Page MenuHomePhabricator

track editor numbers split by namespace
Closed, ResolvedPublic8 Estimated Story Points

Description

Problem:
We are tracking the number of editors who make at least 1/5/100 edits in the past 30 days at https://grafana.wikimedia.org/d/000000162/wikidata-site-stats?orgId=1. This is for all edits across all namespaces. It'd be useful to also keep this statistic split by namespace. The main namespace, Property namespace and the Lexeme namespace are of special interest but we will want to look at the others as well.

Acceptance criteria:

Notes:

  • We count only the edits an editor makes in a specific namespace: e.g. if a user makes 10 edits in Lexemes and 100 edits in the main namespace, then they should be counted as active (5 or more edits) for the Lexeme namespace and very active (100 or more edits) for the main namespace.
  • Testing locally cannot happen out of the box

Links that may be useful

Event Timeline

Adding Lucas comments from mattermost discussion - As a database query

MariaDB [wikidatawiki]> SELECT rc_namespace, COUNT(DISTINCT rc_actor) AS editors FROM recentchanges WHERE rc_namespace >= 0 GROUP BY rc_namespace ORDER BY editors DESC;

result with registered users only

MariaDB [wikidatawiki]> SELECT rc_namespace, COUNT(DISTINCT rc_actor) AS editors FROM recentchanges JOIN actor ON rc_actor = actor_id WHERE rc_namespace >= 0 AND actor_user > 0 GROUP BY rc_namespace ORDER BY editors DESC;

Change 671195 had a related patch set uploaded (by Silvan Heintze; owner: Silvan Heintze):
[analytics/wmde/scripts@master] Track editor numbers split by namespace

https://gerrit.wikimedia.org/r/671195

Change 671195 merged by jenkins-bot:
[analytics/wmde/scripts@master] Track editor numbers split by namespace

https://gerrit.wikimedia.org/r/671195

This will need to also land in the "production" branch in order to be deployed.
See https://wikitech.wikimedia.org/wiki/WMDE/Analytics#analytics/wmde/scripts_repo

Change 672823 had a related patch set uploaded (by Silvan Heintze; owner: Silvan Heintze):
[analytics/wmde/scripts@production] Track editor numbers split by namespace

https://gerrit.wikimedia.org/r/672823

Change 672823 merged by jenkins-bot:
[analytics/wmde/scripts@production] Track editor numbers split by namespace

https://gerrit.wikimedia.org/r/672823

waiting for some data to show up in graphite before the grafana panel can be added

waiting for some data to show up in graphite before the grafana panel can be added

Moving this back to Doing because there should already be enough data in graphite.

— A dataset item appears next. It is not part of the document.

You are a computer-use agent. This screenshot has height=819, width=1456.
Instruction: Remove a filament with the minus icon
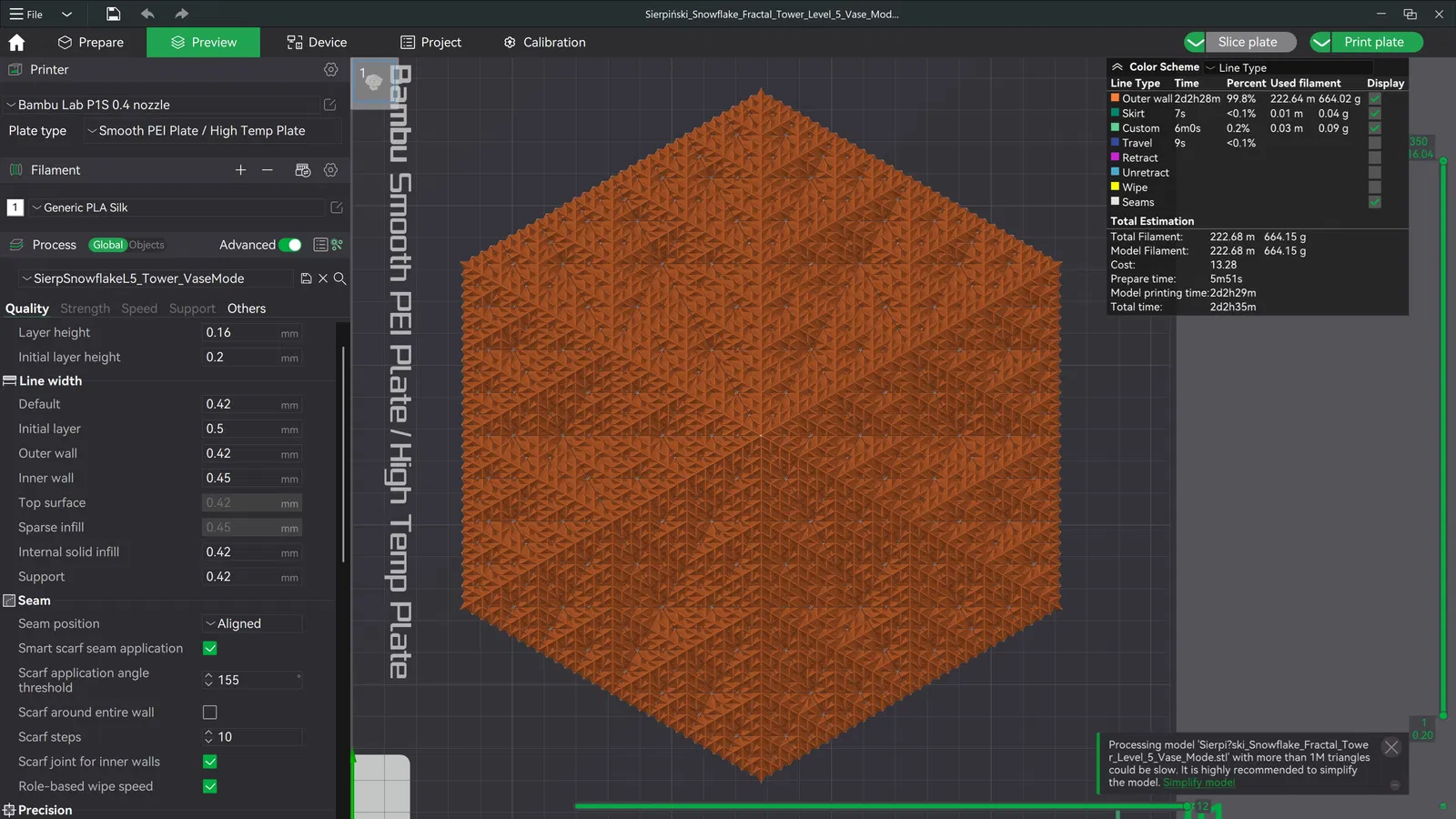tap(267, 170)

PHP error message in production, according to people in #wikimedia-analytics:

PHP Fatal error:  Uncaught TypeError: Argument 1 passed to WikidataActiveUsersByNamespace::collectNamespaces() must be of the type array, object given, called in /srv/analytics-wmde/graphite/src/scripts/src/wikidata/site_stats/active_users_by_namespace.php on line 26 and defined in /srv/analytics-wmde/graphite/src/scripts/src/wikidata/site_stats/active_users_by_namespace.php:55

Change 677871 had a related patch set uploaded (by Silvan Heintze; author: Silvan Heintze):

[analytics/wmde/scripts@master] Fix PHP Fatal error

https://gerrit.wikimedia.org/r/677871

Change 677722 had a related patch set uploaded (by Silvan Heintze; author: Silvan Heintze):

[analytics/wmde/scripts@production] Fix PHP Fatal error

https://gerrit.wikimedia.org/r/677722

Change 677871 merged by jenkins-bot:

[analytics/wmde/scripts@master] Fix PHP Fatal error

https://gerrit.wikimedia.org/r/677871

Change 677722 abandoned by Silvan Heintze:

[analytics/wmde/scripts@production] Fix PHP Fatal error

Reason:

more errors to fix, before this can be deployed

https://gerrit.wikimedia.org/r/677722

Change 677935 had a related patch set uploaded (by Silvan Heintze; author: Silvan Heintze):

[analytics/wmde/scripts@master] Fix SQL query field name

https://gerrit.wikimedia.org/r/677935

Change 677935 merged by jenkins-bot:

[analytics/wmde/scripts@master] Fix SQL query field name

https://gerrit.wikimedia.org/r/677935

Change 677975 had a related patch set uploaded (by Silvan Heintze; author: Silvan Heintze):

[analytics/wmde/scripts@master] Final fixes to get editors split by namespace

https://gerrit.wikimedia.org/r/677975

Change 677975 merged by jenkins-bot:

[analytics/wmde/scripts@master] Final fixes to get editors split by namespace

https://gerrit.wikimedia.org/r/677975

Change 677722 restored by Addshore:

[analytics/wmde/scripts@production] Fix PHP Fatal error

https://gerrit.wikimedia.org/r/677722

Change 677950 had a related patch set uploaded (by Addshore; author: Silvan Heintze):

[analytics/wmde/scripts@production] Fix SQL query field name

https://gerrit.wikimedia.org/r/677950

Change 677951 had a related patch set uploaded (by Addshore; author: Silvan Heintze):

[analytics/wmde/scripts@production] Final fixes to get editors split by namespace

https://gerrit.wikimedia.org/r/677951

Change 677722 merged by jenkins-bot:

[analytics/wmde/scripts@production] Fix PHP Fatal error

https://gerrit.wikimedia.org/r/677722

Change 677950 merged by jenkins-bot:

[analytics/wmde/scripts@production] Fix SQL query field name

https://gerrit.wikimedia.org/r/677950

Change 677951 merged by jenkins-bot:

[analytics/wmde/scripts@production] Final fixes to get editors split by namespace

https://gerrit.wikimedia.org/r/677951

added three panels (1/5/100) for editor numbers split by namespace (T275999) to the "Wikidata Site Stats" dashboard on grafana

Side note: the way user activity is fetched from the database does not only include edits, but also other activities with log entries, such as patrolling or deleting. We assume this is expected, so maybe the dashboard description should be changed, as it currently says:

Active Users - The number of users that have made more than 1, 5 or 100 edits in the past 30 days.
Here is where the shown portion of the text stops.